Talking through the mask
Who hasn’t, in the last months, tried to pop your head out on the side of the plastic screen at the supermarket till to get a word out to the cashier? We feel a wider distance in our conversations. Experts studying Speech-Language Pathology during the pandemic in Brazil concluded that “face mask increases the perception of vocal effort, difficulties in speech intelligibility, auditory feedback, and difficulty in coordinating speech”. Yes, our masks make it harder to hear other people.
All gestures seem innocent enough to perform themselves, unaware that their audience lives only in the little space for inhales and exhales, pushed against the surgical fabric of the mask as thoughts ramp up to escape it. The many faces we make during conversation are simplified into one. Luckily, research shows two types of non-verbal communication available, and even enhanced, for masks-wearers: appearance and artefacts. Wearing your favourite band’s t-shirt means a lot more now than it did a year ago. The distance between our mask and us becomes larger as every other distance in the world widens too. We have been driven into introspection but the craving for conversations and self-expression is far from gone.
A blouse speaks a thousand words
To differentiate ourselves, to fit in, or to tie ourselves to social, cultural and political ideas; since our usual interactions are impaired, we can use fashion to relate to each other. The mandatory alone time has made us, as consumers, look at our values and personality traits and we want to find brands that match them. Our pieces of clothing serve as evidence of the creative process (and its sustainable production). We are becoming more intentional buyers and so the fashion industry is taking note.
For example, Provenance -a pioneer on textile tracking- partnered with knitwear designer Martine Jarlgaard to give their customers a detailed trail back from the label on the garment to the alpaca farm where the wool was sourced. Globalization made exploring only about the outside. We see it in social media, in mental health, and fashion is not an exception.
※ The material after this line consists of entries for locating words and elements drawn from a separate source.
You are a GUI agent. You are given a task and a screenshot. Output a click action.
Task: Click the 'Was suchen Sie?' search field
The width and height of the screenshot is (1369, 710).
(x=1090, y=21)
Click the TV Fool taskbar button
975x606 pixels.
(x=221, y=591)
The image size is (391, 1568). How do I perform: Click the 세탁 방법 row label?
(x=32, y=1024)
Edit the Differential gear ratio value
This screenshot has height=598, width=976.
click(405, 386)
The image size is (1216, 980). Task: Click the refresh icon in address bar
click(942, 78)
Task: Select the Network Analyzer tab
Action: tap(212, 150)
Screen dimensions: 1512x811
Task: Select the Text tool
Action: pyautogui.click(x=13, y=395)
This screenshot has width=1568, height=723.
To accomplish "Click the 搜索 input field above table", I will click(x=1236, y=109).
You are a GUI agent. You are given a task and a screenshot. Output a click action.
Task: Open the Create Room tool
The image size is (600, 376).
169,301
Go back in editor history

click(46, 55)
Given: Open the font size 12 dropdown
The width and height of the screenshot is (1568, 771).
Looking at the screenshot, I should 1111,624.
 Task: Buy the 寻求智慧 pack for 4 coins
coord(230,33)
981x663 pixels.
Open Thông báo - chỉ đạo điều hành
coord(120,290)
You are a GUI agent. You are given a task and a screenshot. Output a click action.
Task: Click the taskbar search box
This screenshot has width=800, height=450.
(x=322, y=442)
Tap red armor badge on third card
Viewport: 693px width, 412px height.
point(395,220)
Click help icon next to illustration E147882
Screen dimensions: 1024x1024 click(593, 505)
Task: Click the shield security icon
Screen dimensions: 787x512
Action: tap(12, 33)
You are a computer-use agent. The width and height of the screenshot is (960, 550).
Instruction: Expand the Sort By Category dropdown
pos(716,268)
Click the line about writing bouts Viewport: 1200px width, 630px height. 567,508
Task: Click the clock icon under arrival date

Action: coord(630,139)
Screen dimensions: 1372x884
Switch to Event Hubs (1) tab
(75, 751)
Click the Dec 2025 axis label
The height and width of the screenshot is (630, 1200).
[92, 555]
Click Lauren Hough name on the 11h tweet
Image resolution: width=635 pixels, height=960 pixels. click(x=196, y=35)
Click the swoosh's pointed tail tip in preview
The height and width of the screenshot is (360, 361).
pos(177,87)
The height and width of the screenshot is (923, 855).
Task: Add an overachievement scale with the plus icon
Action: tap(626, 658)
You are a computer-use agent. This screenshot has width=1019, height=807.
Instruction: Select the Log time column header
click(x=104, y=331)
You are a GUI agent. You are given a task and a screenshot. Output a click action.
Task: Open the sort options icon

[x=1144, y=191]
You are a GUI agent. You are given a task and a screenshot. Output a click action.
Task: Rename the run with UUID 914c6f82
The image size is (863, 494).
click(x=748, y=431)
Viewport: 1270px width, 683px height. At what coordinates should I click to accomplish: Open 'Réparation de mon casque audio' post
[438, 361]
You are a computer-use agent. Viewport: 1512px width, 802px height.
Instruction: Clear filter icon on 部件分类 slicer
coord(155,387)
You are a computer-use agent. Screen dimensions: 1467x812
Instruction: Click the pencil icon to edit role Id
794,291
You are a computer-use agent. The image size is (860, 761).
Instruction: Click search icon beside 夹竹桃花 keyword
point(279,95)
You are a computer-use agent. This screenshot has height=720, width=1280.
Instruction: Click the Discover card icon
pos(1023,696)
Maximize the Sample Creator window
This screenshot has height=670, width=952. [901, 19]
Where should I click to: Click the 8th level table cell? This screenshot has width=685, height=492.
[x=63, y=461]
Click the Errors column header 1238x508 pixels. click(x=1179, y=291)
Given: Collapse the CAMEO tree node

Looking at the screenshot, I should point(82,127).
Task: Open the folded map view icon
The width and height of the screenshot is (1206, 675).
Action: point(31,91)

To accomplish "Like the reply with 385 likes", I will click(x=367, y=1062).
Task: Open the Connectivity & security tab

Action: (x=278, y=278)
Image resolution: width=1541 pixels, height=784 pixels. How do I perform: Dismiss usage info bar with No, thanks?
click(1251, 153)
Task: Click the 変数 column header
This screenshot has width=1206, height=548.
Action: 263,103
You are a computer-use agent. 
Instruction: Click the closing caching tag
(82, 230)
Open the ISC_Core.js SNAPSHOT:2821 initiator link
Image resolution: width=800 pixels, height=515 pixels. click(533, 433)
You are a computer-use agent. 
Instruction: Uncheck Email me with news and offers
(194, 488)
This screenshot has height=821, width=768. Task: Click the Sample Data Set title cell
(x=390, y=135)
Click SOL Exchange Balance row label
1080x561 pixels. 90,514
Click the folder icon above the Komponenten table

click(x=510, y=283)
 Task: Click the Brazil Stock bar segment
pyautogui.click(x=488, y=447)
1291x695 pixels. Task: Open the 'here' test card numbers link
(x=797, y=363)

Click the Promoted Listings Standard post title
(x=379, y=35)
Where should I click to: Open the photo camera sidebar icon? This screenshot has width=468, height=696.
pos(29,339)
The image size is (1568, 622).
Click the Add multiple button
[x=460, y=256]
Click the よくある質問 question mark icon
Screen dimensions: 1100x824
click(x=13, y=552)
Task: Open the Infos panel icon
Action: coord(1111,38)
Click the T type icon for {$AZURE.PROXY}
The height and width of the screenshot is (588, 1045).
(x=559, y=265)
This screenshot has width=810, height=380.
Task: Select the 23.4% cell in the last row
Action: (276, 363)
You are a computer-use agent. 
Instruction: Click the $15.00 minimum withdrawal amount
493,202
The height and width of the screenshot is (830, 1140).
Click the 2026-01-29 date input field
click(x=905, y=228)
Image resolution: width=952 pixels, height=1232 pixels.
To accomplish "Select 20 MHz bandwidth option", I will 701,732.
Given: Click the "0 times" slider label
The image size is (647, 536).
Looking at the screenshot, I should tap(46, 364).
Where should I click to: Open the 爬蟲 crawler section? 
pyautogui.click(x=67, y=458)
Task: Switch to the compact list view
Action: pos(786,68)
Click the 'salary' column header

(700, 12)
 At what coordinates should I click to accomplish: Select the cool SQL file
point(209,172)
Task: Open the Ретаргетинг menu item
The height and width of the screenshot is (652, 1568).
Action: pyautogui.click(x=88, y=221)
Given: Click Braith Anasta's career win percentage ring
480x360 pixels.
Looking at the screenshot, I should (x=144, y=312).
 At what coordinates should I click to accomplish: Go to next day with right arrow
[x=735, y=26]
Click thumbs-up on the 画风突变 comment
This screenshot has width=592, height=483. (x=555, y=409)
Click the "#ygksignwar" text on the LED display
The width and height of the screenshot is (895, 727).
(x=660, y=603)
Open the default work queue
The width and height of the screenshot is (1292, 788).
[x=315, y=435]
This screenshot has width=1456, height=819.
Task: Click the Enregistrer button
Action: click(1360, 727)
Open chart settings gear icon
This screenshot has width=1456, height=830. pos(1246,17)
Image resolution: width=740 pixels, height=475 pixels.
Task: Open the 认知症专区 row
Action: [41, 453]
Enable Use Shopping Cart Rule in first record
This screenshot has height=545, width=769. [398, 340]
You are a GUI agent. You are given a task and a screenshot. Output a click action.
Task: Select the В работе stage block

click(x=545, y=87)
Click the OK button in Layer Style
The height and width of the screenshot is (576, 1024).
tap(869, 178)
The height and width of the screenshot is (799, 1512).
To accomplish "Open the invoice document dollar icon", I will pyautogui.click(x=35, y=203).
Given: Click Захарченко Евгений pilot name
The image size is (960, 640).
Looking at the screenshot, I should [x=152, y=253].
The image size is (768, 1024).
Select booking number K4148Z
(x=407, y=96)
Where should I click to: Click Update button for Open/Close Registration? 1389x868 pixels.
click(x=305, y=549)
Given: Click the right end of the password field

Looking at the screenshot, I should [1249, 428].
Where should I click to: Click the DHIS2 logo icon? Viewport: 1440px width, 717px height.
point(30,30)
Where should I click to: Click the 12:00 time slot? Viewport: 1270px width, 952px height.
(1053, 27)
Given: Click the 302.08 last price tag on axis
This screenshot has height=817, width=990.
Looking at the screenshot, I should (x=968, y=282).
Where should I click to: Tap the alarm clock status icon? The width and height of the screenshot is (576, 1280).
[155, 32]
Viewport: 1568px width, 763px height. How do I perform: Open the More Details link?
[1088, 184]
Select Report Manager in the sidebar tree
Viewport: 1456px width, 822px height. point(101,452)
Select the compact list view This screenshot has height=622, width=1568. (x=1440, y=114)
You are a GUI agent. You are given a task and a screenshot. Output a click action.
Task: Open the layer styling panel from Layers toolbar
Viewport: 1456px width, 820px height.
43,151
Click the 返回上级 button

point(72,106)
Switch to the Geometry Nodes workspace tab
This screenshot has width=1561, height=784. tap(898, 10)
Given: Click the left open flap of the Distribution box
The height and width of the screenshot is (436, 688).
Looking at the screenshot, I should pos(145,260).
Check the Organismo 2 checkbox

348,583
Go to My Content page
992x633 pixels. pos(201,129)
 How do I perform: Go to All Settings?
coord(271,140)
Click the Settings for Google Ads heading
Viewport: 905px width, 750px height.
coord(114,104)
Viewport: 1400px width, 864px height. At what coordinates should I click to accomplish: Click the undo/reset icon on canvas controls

We are looking for the stories our clothes say about us in an attempt to exude it into the world. It’s about the journey. From the demystifying Maison Margiela documentary to the audio-only presentation from Edeline Lee, fashion shows have trade guest lists for strong storytelling. Online events convey the growing democratisation and diversification of fashion. This is an unavoidable step for the industry to tailor to customers who are increasingly looking to send messages about who they are out into the world.
Fashion has become the recipient of our quirks and gestures; of our conversation with our surroundings. We roam the world being a pair of eyebrows and clothes so we want them to resemble who we are and what we stand for.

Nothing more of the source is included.